Bei Dopingkontrolle entdeckt Eintracht-Kapitän Marco Russ: Relegation trotz Tumor


Die Frankfurter Eintracht kämpft am Abend ums "Überleben" in der Bundesliga. Kapitän Marco Russ will wie immer vorausgehen. Dabei steht ihm ein viel entscheidenderer Kampf bevor: Bei Russ wurde ein Tumor entdeckt.

Fußball-Bundesligist Eintracht Frankfurt erlebt kurz vor dem Relegationsspiel gegen den 1.FC Nürnberg ein Drama um seinen Kapitän Marco Russ. Nach Angaben des Clubs wurde bei dem 30-Jährigen bei einer Dopingprobe ein Tumor entdeckt.

Trotzdem meldete sich der Abwehrspieler bei Trainer Niko Kovac einsatzfähig für die beiden wichtigen Begegnungen um den Bundesliga-Klassenverbleib. "Trotz der tragischen Diagnose erklärt sich der Spieler spielbereit, was von ärztlicher Seite bestätigt wurde", teilte die Eintracht mit. Das Hinspiel wird an diesem Donnerstag (20.30 Uhr/ARD und Sky) ausgetragen. Das Rückspiel beim Zweitligisten in Nürnberg findet am Montag statt. Am Dienstag soll Russ dann operiert werden, heißt es.

Marco Russ erklärt sich spielbereit

Entdeckt wurde der Tumor durch eine Dopingkontrolle. Beim Eintracht-Kapitän sei ein "auffällig erhöhter Wert des Wachstumshormons HCG" fesgestellt worden, schreibt die Eintracht auf ihrer Internetseite. Allerdings sei von den Experten der Anti-Doping-Behörde Nada gleich darauf hingewiesen worden, dass die Werte auch auf eine Krankheit zurückgeführt werden könnten. Zum Schutz des Spielers wurde von der Nada eine klinische Untersuchung empfohlen.

Bei einer Untersuchung des erfahrenen Bundesliga-Spielers durch einen Internisten wurde dann die schwere Tumorerkrankung entdeckt. Dadurch würden sich die erhöhten Werte erklären, teilte die Eintracht mit. "Dieser Befund wurde noch am Abend durch die sofort eingeleitete Blutuntersuchungen von einem biochemischen Institut leider bestätigt", heißt es weiter.

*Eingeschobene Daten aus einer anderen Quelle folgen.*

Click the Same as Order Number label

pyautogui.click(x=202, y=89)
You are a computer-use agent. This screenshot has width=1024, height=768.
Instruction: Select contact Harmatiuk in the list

Staatsanwaltschaft nimmt trotzdem Ermittlungen auf

"Es deutet alles darauf hin, dass wir es nicht mit einem Dopingfall zu tun haben, sondern mit einer medizinischen Erklärung", sagte auch Rainer Koch, der Vize-Präsident des Deutschen Fußball-Bundes (DFB), der "Bild"-Zeitung. Die Zeitung berichtet weiter, dass dennoch durch die Frankfurter Staatsanwaltschaft Ermittlungen aufgenommen worden seien. Das Zimmer von Russ im Hotel, in dem die Eintracht-Profis vor dem Relegationsspiel übernachten, sei von der Polizei durchsucht worden. Diese Aktion habe für Empörung bei den Hessen gesorgt.

In den sozialen Medien wünschen zahlreiche Frans dem Vorzeige-Profi gute Besserung. "Wenn Fußball zur Nebensache wird ...", heißt es in einem Posting. Einige stellten auch die Frage, ob die Eintracht ihren Kapitän nicht schützen müsse und ihn nicht aufstellen sollte.